Monterrey faces challenge due to decrease in industrial supply in the market
Solili | October 10, 2023 |

If we analyze the figure for gross industrial demand accumulated during the first three quarters of 2023, Monterrey is ahead with more than one million square meters, 25% more than that registered by Mexico City.

Although Monterrey's gross demand has been adjusting its growth if we compare it with what was recorded in the same period of 2022, we continue to face a scenario of rising rental prices and vacancy that, although it has managed to recover slightly, still remains at levels of 1.2 % at the end of Q3 2023.

Check here: Five industrial markets concentrate 75% of gross demand at the national level

Demand during the third quarter of the year has been distributed in the main industrial corridors, although Apodaca dominates with 47% followed by Ciénega de Flores, Salinas Victoria and Santa Catarina with 24%, 14% and 10%, respectively.

Regarding investments, the government of Nuevo León indicated that the entity captured 2,795 million dollars of Foreign Direct Investment during the first half of the year. The government's new projections aim to culminate in 2023 with a cumulative investment of 37 billion dollars, which, although executed progressively, creates decisive pressure on the industrial supply that is under development.

Of this projected investment figure announced, about a third would be associated with electromobility, which is why the government in the entity is considering concrete actions such as the creation of an exclusive lane for Tesla, BMW and Daimler at the Colombia-Laredo Customs to respond to the need to transfer the original equipment manufacturers or OEMs, allowing the assembly companies to streamline operations. 
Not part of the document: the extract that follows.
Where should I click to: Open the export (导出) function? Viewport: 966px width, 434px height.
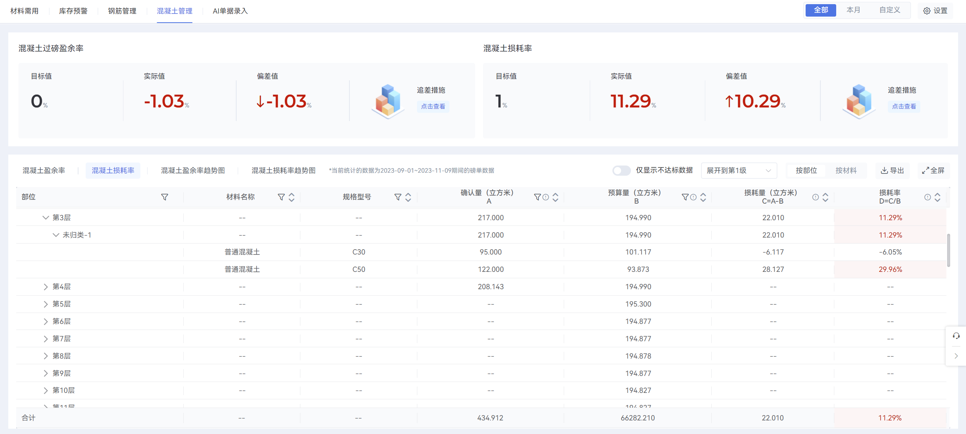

For example, in the automotive sector, the Sungwoo Hitech company plans to invest 300 million dollars to expand its plant in the entity, focusing on generating technology for hydrogen-based vehicles.

Other relevant investments of the period have impacted diverse sectors such as metalworking, logistics and construction, to name a few. The Ternium steel company in Pesquería announced in mid-June the investment of 3.2 billion dollars.

In the logistics sector, the Danish firm DSV will build its fourth plant in Mexico of 11 thousand square meters, which it plans to complete in 2024.

Of interest: What is currently being built in the Bajío industrial market?

In the construction sector, the consortium made up of the companies Mota-Engil México and CRRC Nanjing/ Pushen, of Portuguese and Chinese origin, confirmed in mid-August that they will invest close to 3 billion pesos in the state of Nuevo León. The Mexican company Frisa will also invest 200 million dollars to increase its production processes in its plants located in García and Santa Catarina with the aim of developing special steel products.

The mobilization of developers to generate an industrial supply that allows them to supply demand leads them to the figure of one million 650 thousand square meters of projects that are advancing in the most developed institutional market in the north of Mexico, although it does not seem to be enough for the 2024 projections..

Of the almost 90 industrial buildings currently being built, only about a third is available and the highest concentration of warehouses is in the sizes of 10 to 20 thousand square meters, with rental prices ranging from an average of $6.3 up to a maximum of $7.5 dollars per square meter monthly.